Eso en la teoría porque en la práctica tampoco puede decirse
que Chelsea se dejen la piel sobre
el escenario. Vale que el Satélite T no anduviera a reventar de peña aquella
noche, pero no nos cansaremos de repetir que es en tales trances donde
sobresalen los músicos de verdad de los vulgares funcionarios. Con pintas de
quinquis veteranos, los míticos punks no bucearon demasiado en su catálogo al
recurrir de primeras a clásicos de su debut o su segundo disco como “Twelve
Men”, “How Do You Know” o “I’m On Fire”. Había que celebrar el aniversario.
Oficiaron a piñón fijo con temas a toda pastilla que casi se
atropellaban unos con otros y demostraron que el punk en realidad era esto y no
mierdas patineras.

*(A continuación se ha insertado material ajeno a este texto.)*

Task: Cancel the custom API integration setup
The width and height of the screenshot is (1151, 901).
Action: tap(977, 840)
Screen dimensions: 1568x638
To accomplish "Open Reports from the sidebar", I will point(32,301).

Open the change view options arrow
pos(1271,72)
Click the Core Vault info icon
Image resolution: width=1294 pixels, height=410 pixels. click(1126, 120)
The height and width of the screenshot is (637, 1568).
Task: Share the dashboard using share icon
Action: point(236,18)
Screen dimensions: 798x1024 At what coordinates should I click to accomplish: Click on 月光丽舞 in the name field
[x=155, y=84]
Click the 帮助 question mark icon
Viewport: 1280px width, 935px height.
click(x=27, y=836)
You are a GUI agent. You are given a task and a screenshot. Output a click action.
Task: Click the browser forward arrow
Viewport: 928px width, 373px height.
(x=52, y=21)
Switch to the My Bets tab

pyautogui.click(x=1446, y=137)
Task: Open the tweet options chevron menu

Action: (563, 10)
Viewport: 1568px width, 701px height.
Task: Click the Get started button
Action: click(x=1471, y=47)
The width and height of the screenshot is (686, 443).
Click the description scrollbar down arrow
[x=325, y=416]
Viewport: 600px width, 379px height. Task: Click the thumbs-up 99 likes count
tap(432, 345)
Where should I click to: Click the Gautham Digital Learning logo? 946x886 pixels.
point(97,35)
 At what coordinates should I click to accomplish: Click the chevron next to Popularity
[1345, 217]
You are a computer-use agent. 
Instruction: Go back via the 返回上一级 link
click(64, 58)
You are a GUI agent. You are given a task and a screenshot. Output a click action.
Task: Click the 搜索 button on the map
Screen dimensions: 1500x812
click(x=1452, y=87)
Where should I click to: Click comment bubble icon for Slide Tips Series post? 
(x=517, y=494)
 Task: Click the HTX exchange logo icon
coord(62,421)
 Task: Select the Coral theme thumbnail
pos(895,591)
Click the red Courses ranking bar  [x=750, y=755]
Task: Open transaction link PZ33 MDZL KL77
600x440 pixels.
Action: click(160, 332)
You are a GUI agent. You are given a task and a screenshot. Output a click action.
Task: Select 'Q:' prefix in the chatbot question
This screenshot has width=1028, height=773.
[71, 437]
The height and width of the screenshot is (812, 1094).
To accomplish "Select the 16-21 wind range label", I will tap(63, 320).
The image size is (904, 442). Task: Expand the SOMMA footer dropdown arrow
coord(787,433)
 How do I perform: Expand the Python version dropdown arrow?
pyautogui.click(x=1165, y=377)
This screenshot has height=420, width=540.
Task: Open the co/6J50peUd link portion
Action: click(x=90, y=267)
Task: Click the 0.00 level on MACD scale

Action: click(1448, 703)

No eran tampoco de los que se enredaban en interminables
parrafadas, de hecho, un escueto “Are you
all right?” fue quizás el único parlamento que pudimos escuchar antes de un
rotundo “War Across The Nation” que ya era suficientemente elocuente por sí
mismo.
“No Admission” se antojaba una de las piezas fundamentales
en su historia, al igual que “No-One’s Coming Outside”, otro de esos singles que contribuyeron a cimentar la
leyenda, de hecho, tenían tantos cortes desperdigados por ahí editados como
sencillos que después de su debut tuvieron que sacar una recopilación de todos
ellos llamada ‘Alternative Hits’. En esa situación se encontraba asimismo su
piedra angular “Urban Kids”, en la que su voceras cedió el micro a la concurrencia,
todo un alarde de efusividad en un bolo en el que los gestos de acercamiento
podrían contarse con los dedos de una mano. Pero eso tampoco era gran problema,
no habíamos ido allí a hacer amigos.
Lo que sí que se tornaba verdaderamente preocupante era que
se retiraran para los bises al de unos escasos 40 minutos que no cumplían el
expediente por muy punk que uno fuera. Menos mal que tuvieron el detalle de
regresar al de poco con su himno obrero “Right To Work”, algo que les pegaba
por completo pues por su pinta no sería raro que hubieran trabajado en su
juventud en el sector de la construcción. Visto y no visto.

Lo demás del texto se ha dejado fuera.